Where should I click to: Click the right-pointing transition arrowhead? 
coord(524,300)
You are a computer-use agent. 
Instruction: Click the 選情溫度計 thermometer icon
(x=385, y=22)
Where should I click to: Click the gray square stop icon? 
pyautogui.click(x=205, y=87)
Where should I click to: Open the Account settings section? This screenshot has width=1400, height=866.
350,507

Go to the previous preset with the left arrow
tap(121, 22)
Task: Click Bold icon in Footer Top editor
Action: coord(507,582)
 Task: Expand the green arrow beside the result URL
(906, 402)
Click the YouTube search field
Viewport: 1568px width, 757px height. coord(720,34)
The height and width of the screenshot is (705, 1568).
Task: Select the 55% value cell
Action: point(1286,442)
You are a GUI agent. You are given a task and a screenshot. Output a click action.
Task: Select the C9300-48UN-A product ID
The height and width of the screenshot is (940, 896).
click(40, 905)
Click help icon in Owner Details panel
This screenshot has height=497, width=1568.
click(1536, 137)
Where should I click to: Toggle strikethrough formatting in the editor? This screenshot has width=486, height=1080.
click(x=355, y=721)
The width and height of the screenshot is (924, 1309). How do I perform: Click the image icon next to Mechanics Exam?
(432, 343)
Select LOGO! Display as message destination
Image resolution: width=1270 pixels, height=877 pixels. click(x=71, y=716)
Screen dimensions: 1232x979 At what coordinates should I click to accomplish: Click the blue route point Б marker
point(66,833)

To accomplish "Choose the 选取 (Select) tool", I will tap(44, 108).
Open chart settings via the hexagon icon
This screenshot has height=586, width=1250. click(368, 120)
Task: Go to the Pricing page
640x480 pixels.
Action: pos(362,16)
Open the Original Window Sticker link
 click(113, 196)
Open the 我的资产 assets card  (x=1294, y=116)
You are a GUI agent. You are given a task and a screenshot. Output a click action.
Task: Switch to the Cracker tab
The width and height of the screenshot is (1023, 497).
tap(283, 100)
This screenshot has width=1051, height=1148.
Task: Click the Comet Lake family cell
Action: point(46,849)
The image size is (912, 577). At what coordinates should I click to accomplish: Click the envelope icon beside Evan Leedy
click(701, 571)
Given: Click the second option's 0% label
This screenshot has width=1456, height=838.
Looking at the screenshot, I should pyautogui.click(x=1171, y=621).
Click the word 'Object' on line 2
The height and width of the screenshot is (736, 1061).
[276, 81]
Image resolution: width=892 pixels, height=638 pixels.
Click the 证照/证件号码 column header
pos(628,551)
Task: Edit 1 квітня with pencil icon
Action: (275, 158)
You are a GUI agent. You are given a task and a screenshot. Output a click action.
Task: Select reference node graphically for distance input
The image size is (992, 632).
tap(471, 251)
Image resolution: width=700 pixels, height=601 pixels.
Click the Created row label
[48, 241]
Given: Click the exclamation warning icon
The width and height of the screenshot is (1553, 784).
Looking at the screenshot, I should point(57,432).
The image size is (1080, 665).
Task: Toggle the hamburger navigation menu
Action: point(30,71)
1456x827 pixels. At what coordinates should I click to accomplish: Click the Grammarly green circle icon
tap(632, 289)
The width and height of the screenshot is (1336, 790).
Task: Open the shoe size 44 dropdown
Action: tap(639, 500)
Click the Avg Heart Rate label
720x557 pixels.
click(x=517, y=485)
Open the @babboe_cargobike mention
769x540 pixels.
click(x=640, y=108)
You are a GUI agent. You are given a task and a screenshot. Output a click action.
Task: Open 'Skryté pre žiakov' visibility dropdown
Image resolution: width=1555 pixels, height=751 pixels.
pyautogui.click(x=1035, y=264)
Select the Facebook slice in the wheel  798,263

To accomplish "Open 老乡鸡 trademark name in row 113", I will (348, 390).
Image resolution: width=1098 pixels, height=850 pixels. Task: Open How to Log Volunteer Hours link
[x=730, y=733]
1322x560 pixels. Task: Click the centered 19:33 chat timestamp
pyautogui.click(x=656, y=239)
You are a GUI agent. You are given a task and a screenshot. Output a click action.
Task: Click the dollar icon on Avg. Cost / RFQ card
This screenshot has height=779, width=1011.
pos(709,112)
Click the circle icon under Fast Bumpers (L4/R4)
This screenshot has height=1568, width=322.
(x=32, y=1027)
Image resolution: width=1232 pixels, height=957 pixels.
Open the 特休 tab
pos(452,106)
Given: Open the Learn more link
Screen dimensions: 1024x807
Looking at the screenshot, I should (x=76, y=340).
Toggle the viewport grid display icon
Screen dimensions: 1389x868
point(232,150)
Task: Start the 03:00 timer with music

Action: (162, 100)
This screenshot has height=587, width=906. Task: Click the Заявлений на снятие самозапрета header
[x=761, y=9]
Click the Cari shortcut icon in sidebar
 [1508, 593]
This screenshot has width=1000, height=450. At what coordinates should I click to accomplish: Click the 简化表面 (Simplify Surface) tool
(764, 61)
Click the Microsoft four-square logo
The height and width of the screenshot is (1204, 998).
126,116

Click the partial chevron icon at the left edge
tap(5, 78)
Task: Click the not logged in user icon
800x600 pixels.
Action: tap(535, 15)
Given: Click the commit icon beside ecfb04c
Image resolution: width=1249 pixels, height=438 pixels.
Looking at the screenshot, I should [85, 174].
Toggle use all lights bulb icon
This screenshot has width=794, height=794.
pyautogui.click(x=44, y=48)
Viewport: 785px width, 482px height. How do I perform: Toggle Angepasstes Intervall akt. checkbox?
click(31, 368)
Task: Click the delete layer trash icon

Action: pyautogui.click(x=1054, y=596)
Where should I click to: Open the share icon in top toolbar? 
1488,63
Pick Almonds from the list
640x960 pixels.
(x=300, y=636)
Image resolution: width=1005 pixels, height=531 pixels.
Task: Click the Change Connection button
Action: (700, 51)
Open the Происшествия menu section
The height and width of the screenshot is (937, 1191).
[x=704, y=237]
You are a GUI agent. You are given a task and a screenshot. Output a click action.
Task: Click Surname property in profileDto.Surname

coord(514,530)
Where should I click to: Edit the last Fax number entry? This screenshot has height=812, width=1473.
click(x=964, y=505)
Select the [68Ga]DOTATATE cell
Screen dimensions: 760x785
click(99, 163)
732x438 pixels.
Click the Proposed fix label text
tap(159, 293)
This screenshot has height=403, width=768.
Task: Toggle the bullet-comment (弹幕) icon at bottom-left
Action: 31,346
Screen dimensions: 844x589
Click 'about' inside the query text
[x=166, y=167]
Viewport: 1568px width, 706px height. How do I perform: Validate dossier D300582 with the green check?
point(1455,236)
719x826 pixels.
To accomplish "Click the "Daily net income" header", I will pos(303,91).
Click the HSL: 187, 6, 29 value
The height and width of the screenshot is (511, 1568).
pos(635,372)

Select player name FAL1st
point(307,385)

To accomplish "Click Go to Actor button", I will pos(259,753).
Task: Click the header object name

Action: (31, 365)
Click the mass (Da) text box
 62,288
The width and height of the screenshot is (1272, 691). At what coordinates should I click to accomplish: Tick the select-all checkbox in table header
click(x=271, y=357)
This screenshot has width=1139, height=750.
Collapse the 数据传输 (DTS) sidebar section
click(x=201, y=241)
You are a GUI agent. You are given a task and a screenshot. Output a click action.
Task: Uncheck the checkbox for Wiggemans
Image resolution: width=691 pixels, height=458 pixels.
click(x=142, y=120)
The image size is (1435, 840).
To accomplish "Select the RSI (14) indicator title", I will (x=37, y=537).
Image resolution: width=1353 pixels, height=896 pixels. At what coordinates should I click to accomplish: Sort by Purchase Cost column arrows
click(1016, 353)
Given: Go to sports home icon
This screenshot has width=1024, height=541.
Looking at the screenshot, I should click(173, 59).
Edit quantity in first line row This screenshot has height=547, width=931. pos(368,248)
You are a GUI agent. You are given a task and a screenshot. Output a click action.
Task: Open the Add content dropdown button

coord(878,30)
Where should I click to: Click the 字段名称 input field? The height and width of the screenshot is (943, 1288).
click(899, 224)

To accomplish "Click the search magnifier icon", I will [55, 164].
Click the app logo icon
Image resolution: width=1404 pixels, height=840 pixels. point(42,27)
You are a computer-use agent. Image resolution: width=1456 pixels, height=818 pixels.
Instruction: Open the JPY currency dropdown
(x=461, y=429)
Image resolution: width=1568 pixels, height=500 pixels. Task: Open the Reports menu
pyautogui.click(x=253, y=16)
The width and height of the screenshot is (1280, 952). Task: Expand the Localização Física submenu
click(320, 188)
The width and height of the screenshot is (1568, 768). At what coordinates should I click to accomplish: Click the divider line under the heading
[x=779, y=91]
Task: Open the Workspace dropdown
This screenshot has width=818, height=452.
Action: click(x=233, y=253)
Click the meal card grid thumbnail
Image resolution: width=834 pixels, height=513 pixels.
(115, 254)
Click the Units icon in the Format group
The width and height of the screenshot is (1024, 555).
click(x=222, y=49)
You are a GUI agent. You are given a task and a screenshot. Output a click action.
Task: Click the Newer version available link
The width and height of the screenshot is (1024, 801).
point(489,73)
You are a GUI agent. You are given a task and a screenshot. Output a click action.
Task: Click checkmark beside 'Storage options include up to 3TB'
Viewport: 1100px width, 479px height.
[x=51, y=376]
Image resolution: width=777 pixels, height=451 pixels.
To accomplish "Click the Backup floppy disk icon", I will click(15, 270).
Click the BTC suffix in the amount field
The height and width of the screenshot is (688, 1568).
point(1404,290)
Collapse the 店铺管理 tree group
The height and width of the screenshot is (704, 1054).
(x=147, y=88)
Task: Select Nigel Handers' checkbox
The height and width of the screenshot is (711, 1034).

* * * * *

Search the listing for the word "group". Copy every line in which it occurs.

Click the Units icon in the Format group
Collapse the 店铺管理 tree group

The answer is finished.